Ferguson stressed repeatedly that at Old Trafford, the Waterford lad would learn in "the best environment" -- and with the likes of Roy Keane, Paul Scholes and Gary Neville around, he and the other young Reds had some serious tutors. Once he had settled in and become a regular with the reserves, Ferguson gave O'Shea his debut against Aston Villa in October 1999, but later decided he needed toughening up.

The youngster was despatched first to Bournemouth in early 2000, and later to Royal Antwerp in the 2000/01 season. Mick McCarthy capped O'Shea against Croatia in August 2001, but it was during the 2002/03 season that he really burst on the United scene.

Among the highlights was his classy nutmeg on Luis Figo in the Champions League clash with Real Madrid that season, something United fans still relish. Almost six years later, O'Shea is well established as 'Mr Versatile'at United, but the compensation in terms of financial and on-field success have been considerable.

For Ireland, he has earned 51 caps, and is clearly benefiting from Giovanni Trapattoni's decision to regularly partner him with Richard Dunne at the heart of the Irish defence.

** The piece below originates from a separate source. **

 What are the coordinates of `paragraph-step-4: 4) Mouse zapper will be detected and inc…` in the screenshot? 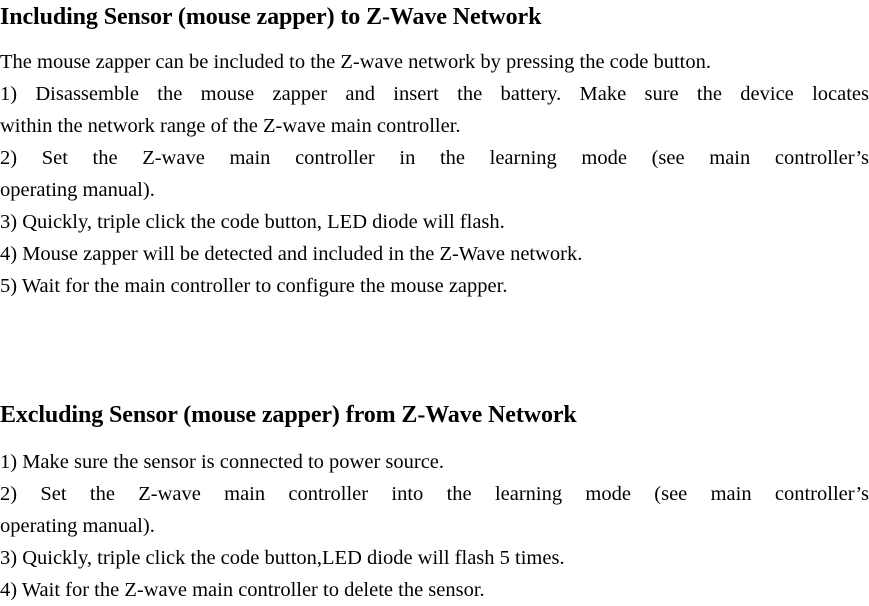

O'Shea has responded with some fine displays, making you wonder how good he would be if Ferguson had taken the plunge years ago and given him the responsibility of being a first-choice centre-back at United.

That won't happen now. The mould is set for O'Shea at United, but at international level, Signor Trapattoni takes a different view.

Once he's fit and available, O'Shea is one of the first names on Trap's team-sheet. That, at least, is a dependable certainty for the player and the country.